**Material provided:**
# # # #

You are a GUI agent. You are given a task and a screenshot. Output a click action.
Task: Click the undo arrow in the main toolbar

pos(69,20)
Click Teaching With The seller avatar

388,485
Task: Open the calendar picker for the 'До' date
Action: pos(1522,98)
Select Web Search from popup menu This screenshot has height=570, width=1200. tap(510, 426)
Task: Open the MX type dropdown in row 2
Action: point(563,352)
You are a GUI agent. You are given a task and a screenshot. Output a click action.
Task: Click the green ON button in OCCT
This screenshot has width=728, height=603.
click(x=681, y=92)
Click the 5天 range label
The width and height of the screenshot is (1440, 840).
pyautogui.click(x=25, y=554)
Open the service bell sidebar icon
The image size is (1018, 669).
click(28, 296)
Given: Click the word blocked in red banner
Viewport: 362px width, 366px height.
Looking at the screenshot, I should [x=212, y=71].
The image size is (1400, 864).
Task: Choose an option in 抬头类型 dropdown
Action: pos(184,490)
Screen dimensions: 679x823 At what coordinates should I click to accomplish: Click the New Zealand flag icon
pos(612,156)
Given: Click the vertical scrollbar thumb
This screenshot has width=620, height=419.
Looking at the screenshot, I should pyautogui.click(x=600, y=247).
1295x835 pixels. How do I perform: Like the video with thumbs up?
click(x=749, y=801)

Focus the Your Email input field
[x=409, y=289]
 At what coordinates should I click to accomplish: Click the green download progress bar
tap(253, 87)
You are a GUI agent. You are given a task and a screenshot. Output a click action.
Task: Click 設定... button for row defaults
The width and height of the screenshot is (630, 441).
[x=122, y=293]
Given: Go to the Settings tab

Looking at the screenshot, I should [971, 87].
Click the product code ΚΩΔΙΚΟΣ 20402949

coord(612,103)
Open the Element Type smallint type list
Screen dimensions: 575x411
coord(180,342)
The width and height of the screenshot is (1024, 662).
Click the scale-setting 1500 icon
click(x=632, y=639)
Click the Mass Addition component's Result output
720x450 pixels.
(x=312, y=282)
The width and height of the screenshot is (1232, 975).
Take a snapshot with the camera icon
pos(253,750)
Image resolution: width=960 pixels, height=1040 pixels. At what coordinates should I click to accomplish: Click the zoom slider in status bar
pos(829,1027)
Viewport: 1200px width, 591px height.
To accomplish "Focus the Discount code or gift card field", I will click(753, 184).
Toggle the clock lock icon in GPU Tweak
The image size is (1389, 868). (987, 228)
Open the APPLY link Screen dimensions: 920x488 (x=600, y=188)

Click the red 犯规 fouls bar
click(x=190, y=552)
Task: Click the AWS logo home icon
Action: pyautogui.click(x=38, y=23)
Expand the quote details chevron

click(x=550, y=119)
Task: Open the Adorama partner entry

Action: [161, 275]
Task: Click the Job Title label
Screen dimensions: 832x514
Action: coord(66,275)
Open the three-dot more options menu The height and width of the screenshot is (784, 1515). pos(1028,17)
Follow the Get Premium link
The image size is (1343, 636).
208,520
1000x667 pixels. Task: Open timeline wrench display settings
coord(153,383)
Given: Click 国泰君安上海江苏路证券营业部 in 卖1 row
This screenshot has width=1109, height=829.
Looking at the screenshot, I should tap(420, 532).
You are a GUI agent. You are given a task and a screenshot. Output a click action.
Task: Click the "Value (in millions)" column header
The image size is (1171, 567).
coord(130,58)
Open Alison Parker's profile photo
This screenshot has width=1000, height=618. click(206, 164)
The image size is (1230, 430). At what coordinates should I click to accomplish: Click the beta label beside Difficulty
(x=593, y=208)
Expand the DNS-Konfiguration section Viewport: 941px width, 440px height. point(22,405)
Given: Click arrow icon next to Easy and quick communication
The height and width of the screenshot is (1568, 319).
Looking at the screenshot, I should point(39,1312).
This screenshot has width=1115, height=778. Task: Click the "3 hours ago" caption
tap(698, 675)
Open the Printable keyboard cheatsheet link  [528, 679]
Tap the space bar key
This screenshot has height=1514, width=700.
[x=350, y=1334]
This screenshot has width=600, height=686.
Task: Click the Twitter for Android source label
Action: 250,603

# # # #

**Task item:** Nothing in the entries above may be left out; retype them all exactly.

**Answer section:**
You are a GUI agent. You are given a task and a screenshot. Output a click action.
Task: Click the undo arrow in the main toolbar

pos(69,20)
Click Teaching With The seller avatar

388,485
Task: Open the calendar picker for the 'До' date
Action: pos(1522,98)
Select Web Search from popup menu This screenshot has height=570, width=1200. tap(510, 426)
Task: Open the MX type dropdown in row 2
Action: point(563,352)
You are a GUI agent. You are given a task and a screenshot. Output a click action.
Task: Click the green ON button in OCCT
This screenshot has width=728, height=603.
click(x=681, y=92)
Click the 5天 range label
The width and height of the screenshot is (1440, 840).
pyautogui.click(x=25, y=554)
Open the service bell sidebar icon
The image size is (1018, 669).
click(28, 296)
Given: Click the word blocked in red banner
Viewport: 362px width, 366px height.
Looking at the screenshot, I should [x=212, y=71].
The image size is (1400, 864).
Task: Choose an option in 抬头类型 dropdown
Action: pos(184,490)
Screen dimensions: 679x823 At what coordinates should I click to accomplish: Click the New Zealand flag icon
pos(612,156)
Given: Click the vertical scrollbar thumb
This screenshot has width=620, height=419.
Looking at the screenshot, I should pyautogui.click(x=600, y=247).
1295x835 pixels. How do I perform: Like the video with thumbs up?
click(x=749, y=801)

Focus the Your Email input field
[x=409, y=289]
 At what coordinates should I click to accomplish: Click the green download progress bar
tap(253, 87)
You are a GUI agent. You are given a task and a screenshot. Output a click action.
Task: Click 設定... button for row defaults
The width and height of the screenshot is (630, 441).
[x=122, y=293]
Given: Go to the Settings tab

Looking at the screenshot, I should [971, 87].
Click the product code ΚΩΔΙΚΟΣ 20402949

coord(612,103)
Open the Element Type smallint type list
Screen dimensions: 575x411
coord(180,342)
The width and height of the screenshot is (1024, 662).
Click the scale-setting 1500 icon
click(x=632, y=639)
Click the Mass Addition component's Result output
720x450 pixels.
(x=312, y=282)
The width and height of the screenshot is (1232, 975).
Take a snapshot with the camera icon
pos(253,750)
Image resolution: width=960 pixels, height=1040 pixels. At what coordinates should I click to accomplish: Click the zoom slider in status bar
pos(829,1027)
Viewport: 1200px width, 591px height.
To accomplish "Focus the Discount code or gift card field", I will click(753, 184).
Toggle the clock lock icon in GPU Tweak
The image size is (1389, 868). (987, 228)
Open the APPLY link Screen dimensions: 920x488 (x=600, y=188)

Click the red 犯规 fouls bar
click(x=190, y=552)
Task: Click the AWS logo home icon
Action: pyautogui.click(x=38, y=23)
Expand the quote details chevron

click(x=550, y=119)
Task: Open the Adorama partner entry

Action: [161, 275]
Task: Click the Job Title label
Screen dimensions: 832x514
Action: coord(66,275)
Open the three-dot more options menu The height and width of the screenshot is (784, 1515). pos(1028,17)
Follow the Get Premium link
The image size is (1343, 636).
208,520
1000x667 pixels. Task: Open timeline wrench display settings
coord(153,383)
Given: Click 国泰君安上海江苏路证券营业部 in 卖1 row
This screenshot has width=1109, height=829.
Looking at the screenshot, I should tap(420, 532).
You are a GUI agent. You are given a task and a screenshot. Output a click action.
Task: Click the "Value (in millions)" column header
The image size is (1171, 567).
coord(130,58)
Open Alison Parker's profile photo
This screenshot has width=1000, height=618. click(206, 164)
The image size is (1230, 430). At what coordinates should I click to accomplish: Click the beta label beside Difficulty
(x=593, y=208)
Expand the DNS-Konfiguration section Viewport: 941px width, 440px height. point(22,405)
Given: Click arrow icon next to Easy and quick communication
The height and width of the screenshot is (1568, 319).
Looking at the screenshot, I should point(39,1312).
This screenshot has width=1115, height=778. Task: Click the "3 hours ago" caption
tap(698, 675)
Open the Printable keyboard cheatsheet link  [528, 679]
Tap the space bar key
This screenshot has height=1514, width=700.
[x=350, y=1334]
This screenshot has width=600, height=686.
Task: Click the Twitter for Android source label
Action: 250,603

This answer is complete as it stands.